See the juvenile growth when the tree is just getting started?, Jacoby asks, motioning to the rings. In fact… you can see the fine rings for a long time. And here we are entering the 1920s or 1930s when global warming took effect. You can see these wider rings all the way out to the bark. This is evidence that you have indeed had a climate change. It is showing you that as a mature tree it is doing much better.
The thickness of a tree ring gives annual average temperature. But dendrochronologists can squeeze out even more information from the thin pencils of wood they remove from trees like the one Jacoby has cored. They can determine whether a summer was cool or warm. They do this by gauging how well the tree was growing during the summer, when the outermost portion, or latewood of a ring is put on. In arctic climates, warm summers produce wood that is more dense, like lead; cold summers cause wood that is less dense, like Styrofoam.
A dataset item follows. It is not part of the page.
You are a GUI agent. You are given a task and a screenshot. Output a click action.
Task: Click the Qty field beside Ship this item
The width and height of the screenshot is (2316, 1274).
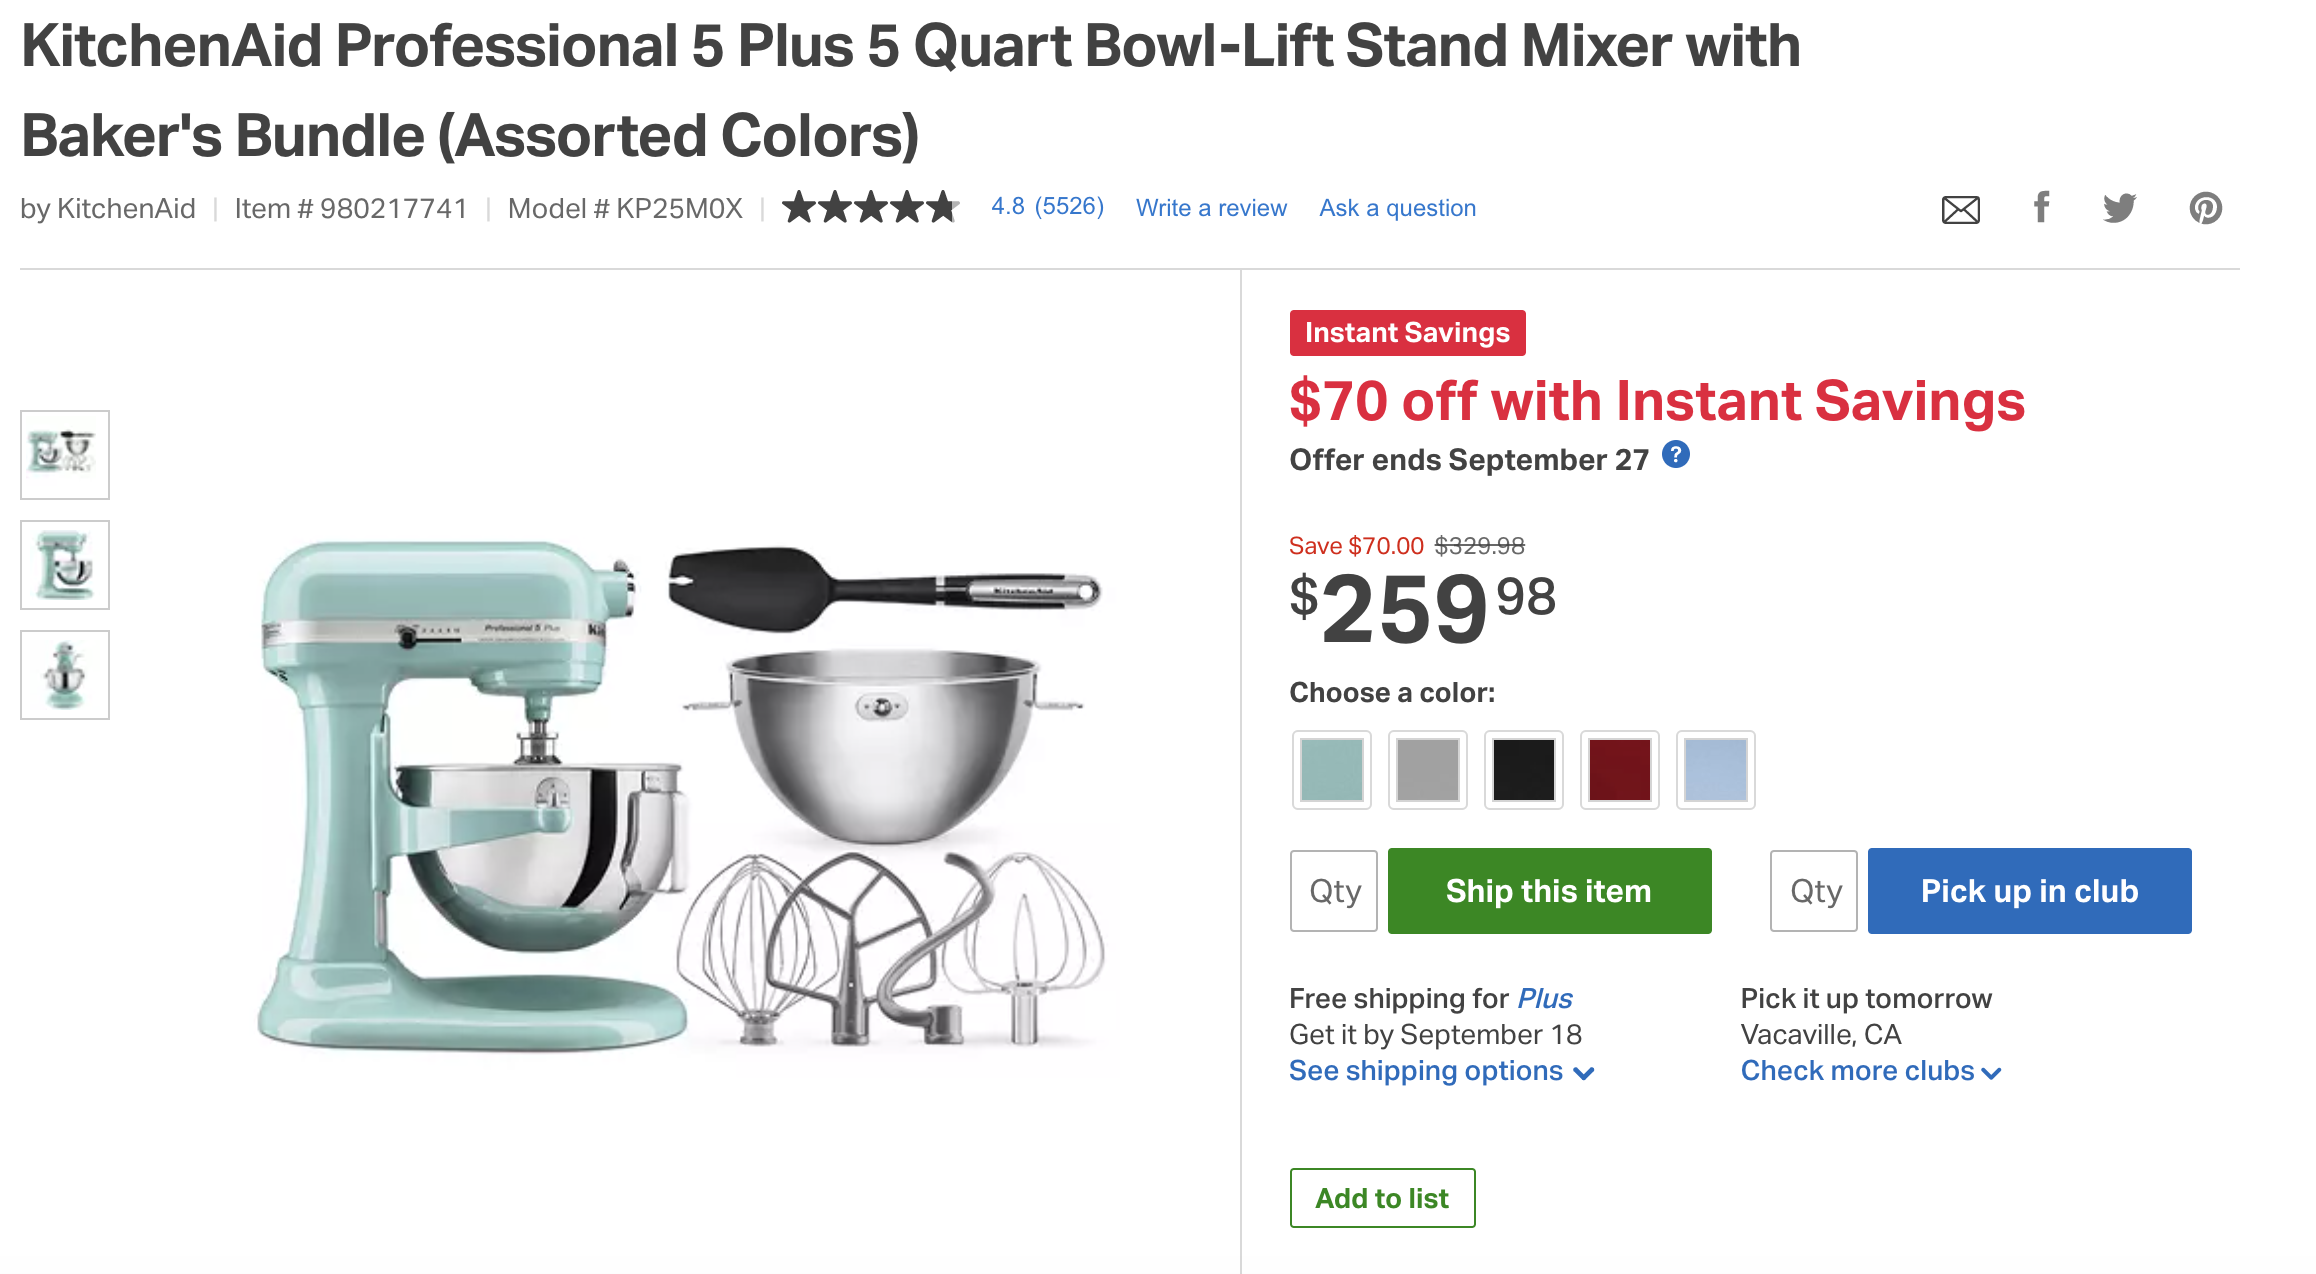(x=1334, y=891)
Not long ago Jacoby published an unusual scientific paper about research using this technique. The project began with a colleague's off-hand remark about legends of Alaska's native Inuit people. From his tree ring studies, he knew of an abnormally frigid summer. The year 1783.
[My colleague] once said to me there is an Inuit oral tradition written down that describes an event several centuries ago where almost everybody died because of a really cold summer. And I knew this year 1783 because we'd worked on it also. Some earlier dendrochronologists had noted this was a very unusual ring in the Alaska -- northern Alaska -- series. They just noticed it visibly, whereas we actually [had] done what they call density measurements of this particular ring. [We] found that it was unique in the last 400 or 500 years. … this latewood density is very light when there is a cold summer. My first thought was, this has to be the same year that it was super cold there because according to the Inuit oral tradition, this disaster was unique in their record.
Seeking confirmation, Jacoby scrutinized the written legend. He reexamined wood samples and he searched the records of the first white visitors to Northwest Alaska, Russian and European explorers.
They came here in the 1770s and made certain notes about villages and things. They came here -- to Alaska -- in the 1790s and noticed a decrease in the population. And said there seem to be fewer people than there were. And certain other anthropologists who've delved into early histories have heard tales of famine around this time too. So it all fit together that 1783, the trees recorded a temperature change, there was a legend of a lot of people dying because of no summer around that year and the observations of the Russian explorers that there was a decrease in population.
Some anthropologists are skeptical that the year of no summer legend could have occurred in 1783. If it had, they say the region would have been nearly empty when explorers went through in the mid 1800s. It wasn't. Jacoby says this inconsistency could be explained away. For instance, perhaps natives from elsewhere moved in after the weather-induced famine. He insists the theory is viable.